# GOAL
Reproduce the lines of the listing below from the one containing "Click the 豪ドル/ドル Bid price 0.70387" up to and including the one containing "(x=86, y=29)", renaming "Undo arrow" to "Redo arrow" and leaving everything else unchanged.

# GIVEN RECORDS

****************************************

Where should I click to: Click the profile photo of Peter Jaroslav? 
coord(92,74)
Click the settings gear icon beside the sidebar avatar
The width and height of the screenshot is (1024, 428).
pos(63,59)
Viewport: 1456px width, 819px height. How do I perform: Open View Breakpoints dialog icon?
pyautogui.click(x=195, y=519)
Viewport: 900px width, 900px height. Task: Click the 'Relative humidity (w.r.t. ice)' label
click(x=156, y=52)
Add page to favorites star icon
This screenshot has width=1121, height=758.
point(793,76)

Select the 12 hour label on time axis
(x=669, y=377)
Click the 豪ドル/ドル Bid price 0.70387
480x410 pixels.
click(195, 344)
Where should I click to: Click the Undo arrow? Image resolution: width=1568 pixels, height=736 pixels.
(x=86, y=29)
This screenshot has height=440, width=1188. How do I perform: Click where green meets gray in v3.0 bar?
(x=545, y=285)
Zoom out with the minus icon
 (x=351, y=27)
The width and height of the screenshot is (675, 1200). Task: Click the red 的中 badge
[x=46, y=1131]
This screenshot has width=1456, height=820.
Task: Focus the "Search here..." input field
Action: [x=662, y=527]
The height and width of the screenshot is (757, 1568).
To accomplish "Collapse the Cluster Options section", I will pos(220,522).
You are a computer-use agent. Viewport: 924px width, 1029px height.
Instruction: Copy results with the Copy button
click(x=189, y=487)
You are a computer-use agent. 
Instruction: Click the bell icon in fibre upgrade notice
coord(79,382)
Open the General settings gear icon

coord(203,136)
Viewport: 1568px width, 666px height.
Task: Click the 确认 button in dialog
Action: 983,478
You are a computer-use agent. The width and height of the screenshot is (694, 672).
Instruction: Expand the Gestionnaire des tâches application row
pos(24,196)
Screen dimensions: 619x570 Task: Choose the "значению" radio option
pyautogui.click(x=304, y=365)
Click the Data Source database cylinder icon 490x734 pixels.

****************************************

# RESPONSE BELOW
Click the 豪ドル/ドル Bid price 0.70387
480x410 pixels.
click(195, 344)
Where should I click to: Click the Redo arrow? Image resolution: width=1568 pixels, height=736 pixels.
(x=86, y=29)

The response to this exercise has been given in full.